Самый низкорослый из команды боевиков отодвинул боковую дверцу автомобиля, и выглянувший из-за своего укрытия Коннор ужаснулся.
Глава 16
История из Зоны
Костер, потрескивая, плевался во все стороны мелкими угольками. Двое путников сидели на бревнышках, грелись и перекусывали. Чай пили, уплетали тушенку за обе щеки. Так себе сочетание – чай и тушенка. Но что попишешь?
– Расскажешь мне что-нибудь о Зоне?
– А тебе зачем? Да и «о Зоне» – понятие растяжимое. Что конкретно ты хочешь узнать?
– Да о тебе что-нибудь. Что с тобой приключалось.
– Повторюсь: тебе зачем?
– Обстановку разрядить. Че мы жрем и молчим, как будто в склепе?
Огонек доел.
– Типун тебе! Склеп, сука! – Он постучал костяшками по бревну. – Еще раз услышу от тебя это слово – в морду дам. – Поплевал три раза через левое плечо. – Обстановку разрядить? Или подружиться пытаешься?
– Какое тут «подружиться», когда я твой пленник?
– Ты не пленник.
– А, ну да, я не в кандалах, но под твоим пристальным взором. И палец твой совсем-совсем не подрагивает на спусковом крючке, когда я только чуть-чуть дергаться начинаю.
– А ты не дергайся. И не держу я палец на спусковом крючке двадцать четыре часа в сутки.
– День пути, а держишь. Выхватить ствол всегда готов. И как не дергаться, если я живой человек? Мне ходить надо, иногда не могу по ровной траектории чесать.
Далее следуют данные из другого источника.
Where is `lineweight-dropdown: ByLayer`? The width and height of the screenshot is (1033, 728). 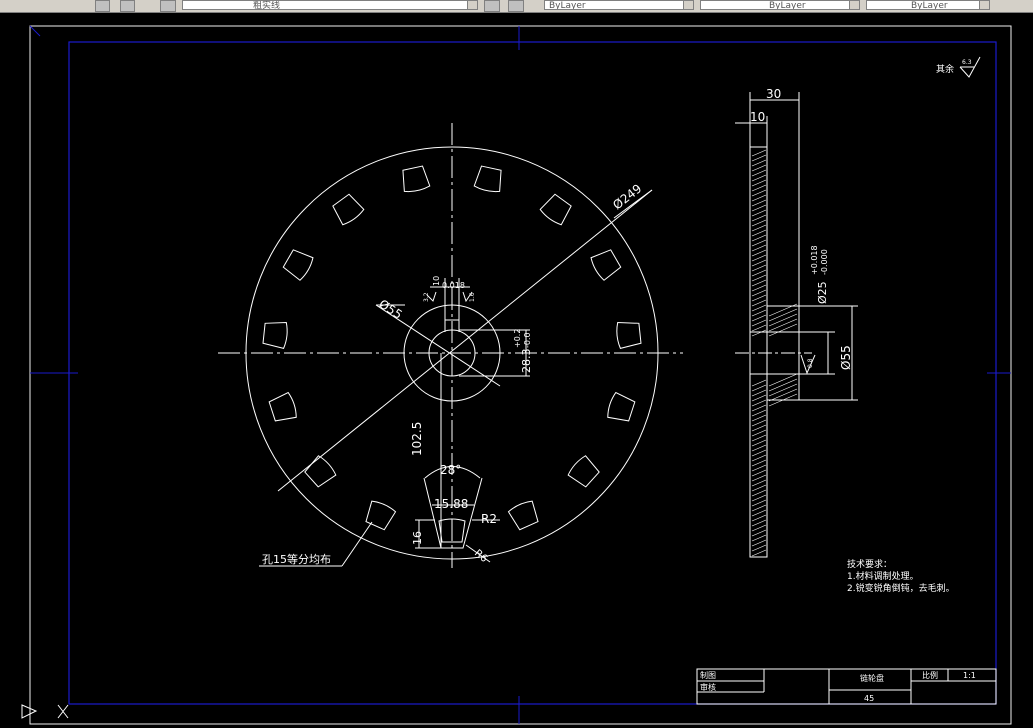 lineweight-dropdown: ByLayer is located at coordinates (928, 5).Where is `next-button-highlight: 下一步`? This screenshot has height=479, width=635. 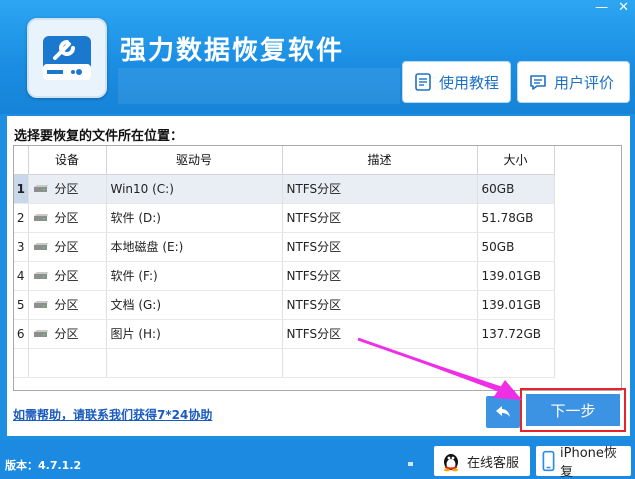
next-button-highlight: 下一步 is located at coordinates (573, 410).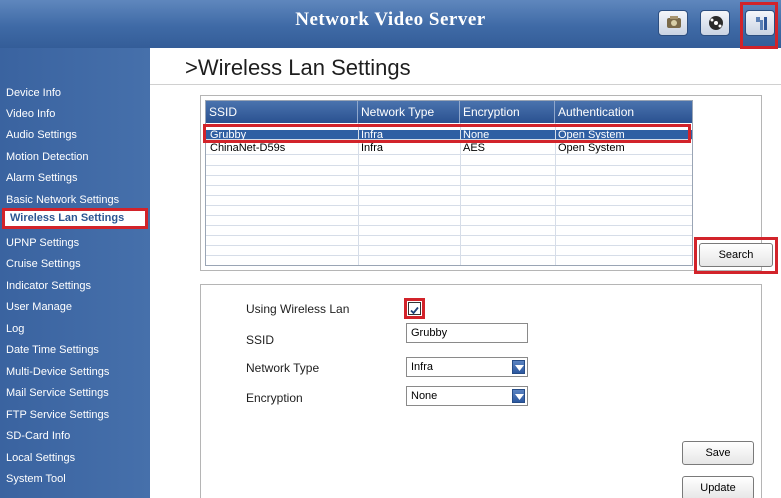 The width and height of the screenshot is (781, 498). I want to click on network-type-select: Infra, so click(467, 367).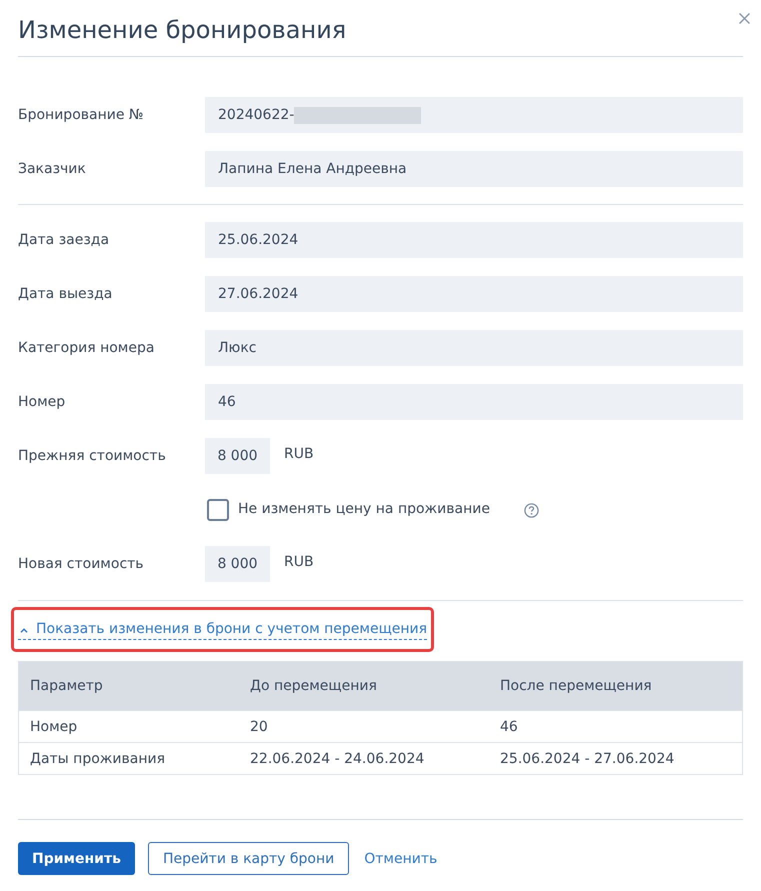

– Иди в жопу. Все, угомонись. Давай поговорим, пока чай подстынет немного. Я бы еще кружечку выпил. Что скажешь?
– А не опасно так сидеть?
– Ну, я ухо востро держу, да и места тут – не сказать, чтобы дикие. Плюс близко к Краю вечного лета, а тут чертовщины не видел никто и никогда. – Огонек поежился, словно от холода. – Ладно, расскажу тебе о том, что со мной приключилось разок. Может, такая история отвадит тебя от возвращения на эти проклятые земли, если сталкерской романтики успел хапнуть.
– В жопу такую романтику.
– Это ты правильно. Так вот, был случай, Сурен, после которого я вглубь, в заброшенные села в одиночку не пойду даже под дулом пулемета. Они, села эти, всегда на меня жути нагоняли, но тут вообще в край долбанутая история. Полез я, значится, в один поселок. Копачи называется. Это недалеко от Припяти. Чего только про то место не наслушался. И про зомби, и про мутантов страшных, и про аномалии несусветные. Потому и полез, собственно, что отчаянным был, молодым, горячим, с придурью. Еще потому, что другие туда лезть опасались, а значит, там можно было чем-то поживиться. Да, логика подсказывала, что ловить в Копачах нечего, но свербело же в одном месте, бляха-муха.
– Почему ловить нечего?
– Темный ты. Село закопали еще очень и очень давно, когда ликвидировали последствие аварии на Чернобыле. Уцелело лишь здание детского сада да несколько домиков. Там вот, думал, и поживлюсь чем.